A scholar of the works of Aleksandr Solzhenitsyn, Mahoney shares the Russian writer’s understanding that ideology “presented evildoing as a historically necessary stage in the fated ‘progress’ of the human race.” Solzhenitsyn always asserted that “the Ideological Lie was worse than violence and physical brutality, ultimately more destructive of the integrity of the human soul.”
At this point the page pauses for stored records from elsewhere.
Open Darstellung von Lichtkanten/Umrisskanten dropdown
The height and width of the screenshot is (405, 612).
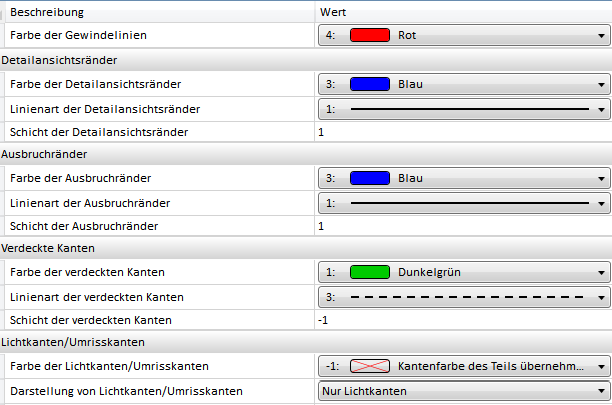[x=601, y=391]
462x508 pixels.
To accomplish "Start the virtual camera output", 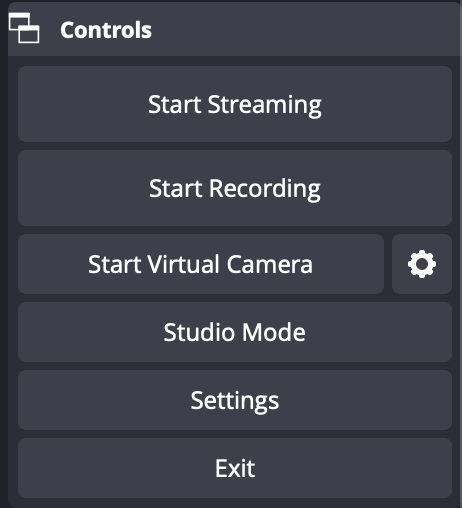I will [x=201, y=264].
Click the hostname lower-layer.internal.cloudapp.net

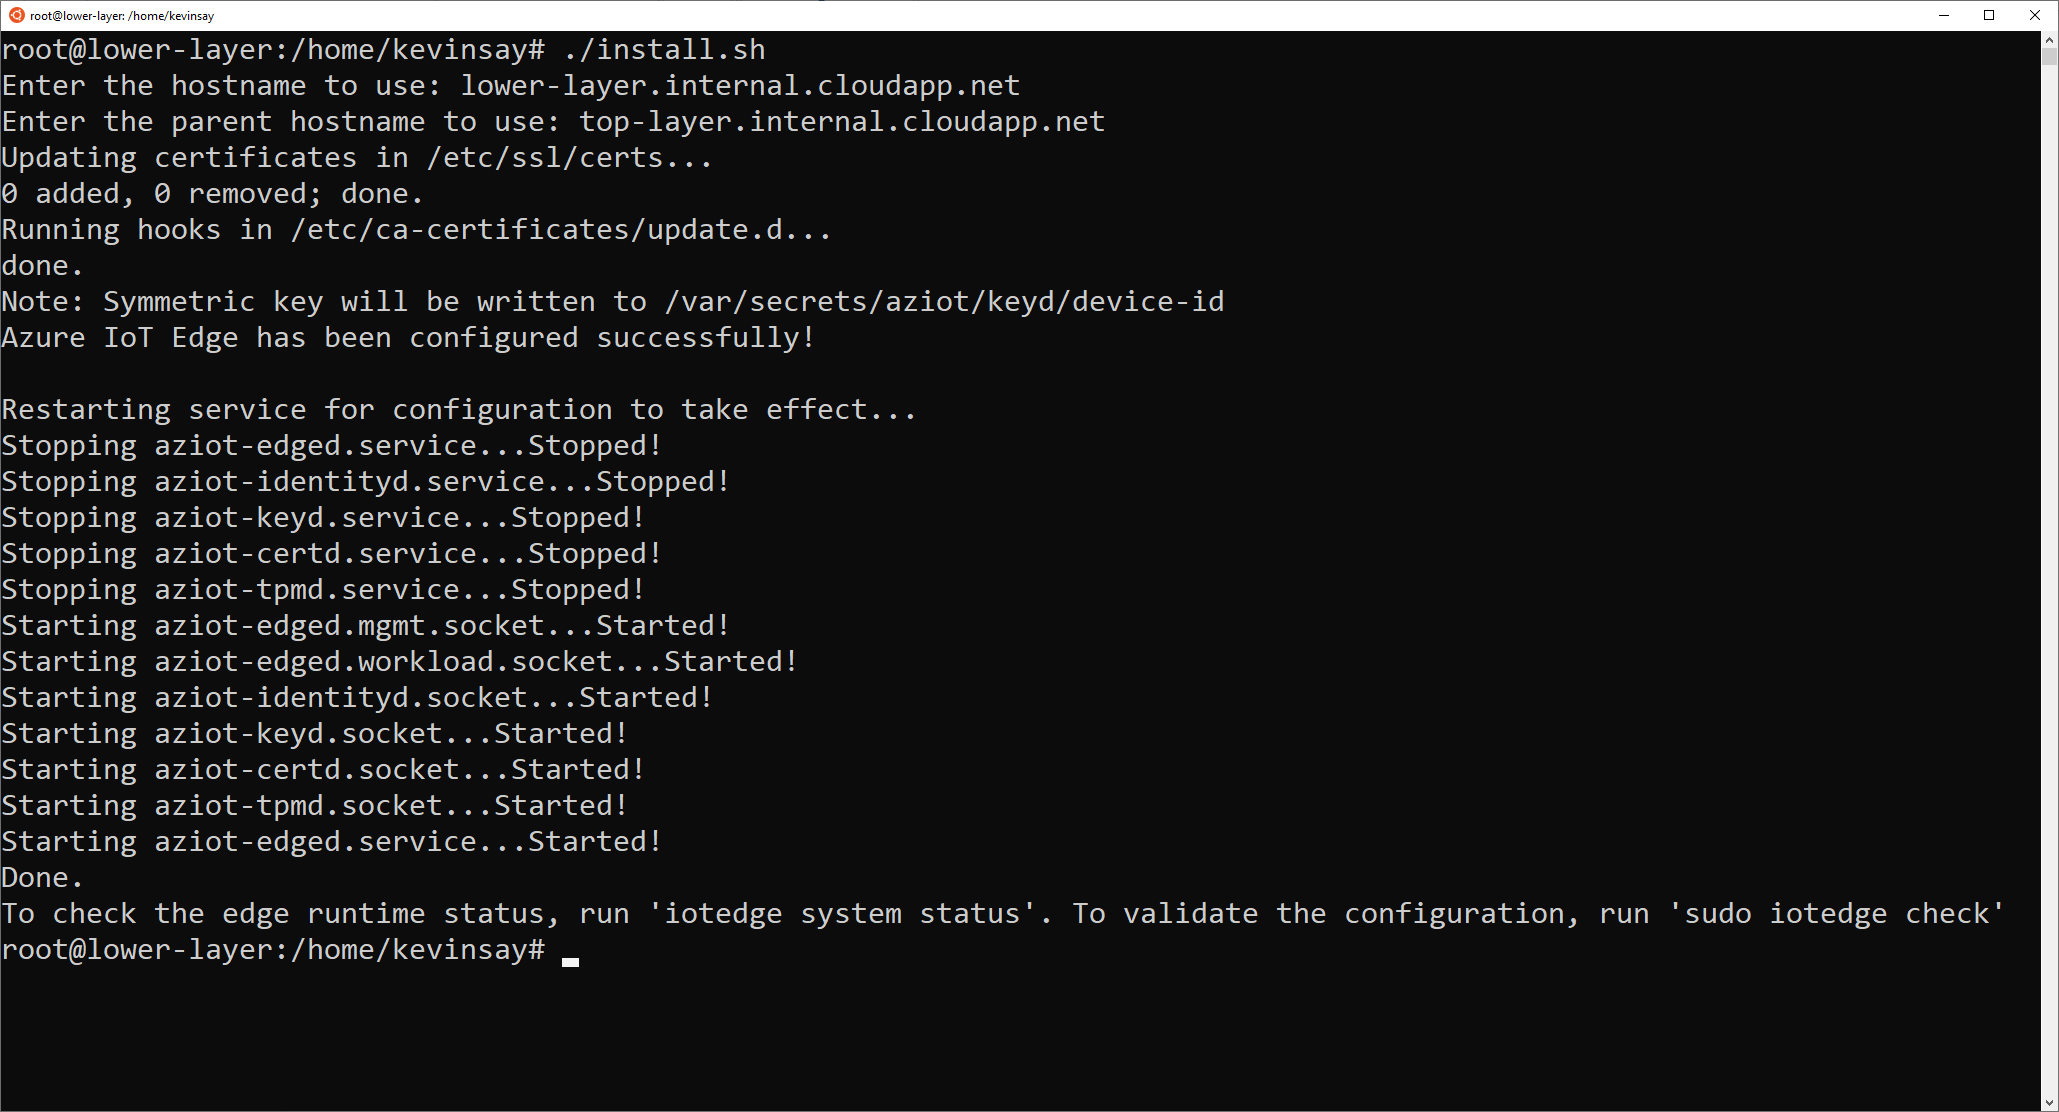click(x=739, y=85)
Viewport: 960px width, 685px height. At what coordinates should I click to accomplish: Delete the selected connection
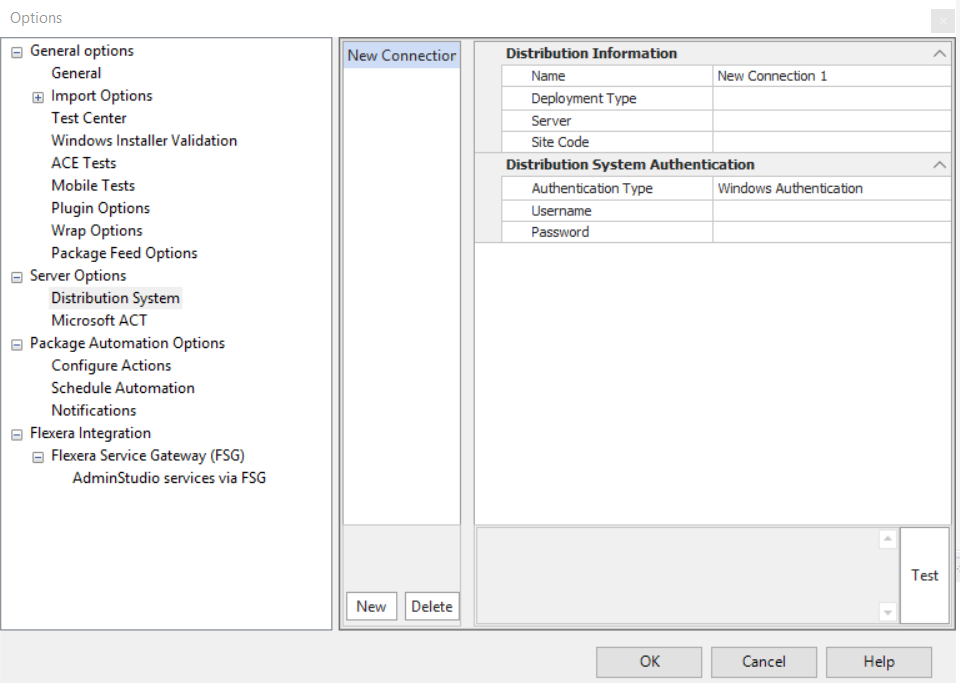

Mahoney’s aim with “The Ideological Lie” is for the book to serve as “an exercise in practical reason and applied political philosophy and not an ‘ideological’ response to equally ungrounded ideological assertions. It follows that the best critics of the totalitarian Lie, especially those from behind the Iron Curtain, who saw in ideology a mendacious assault on decent politics and the human soul. To oppose the ideological deformation of reality is at the same time to affirm to goodness of the created order.”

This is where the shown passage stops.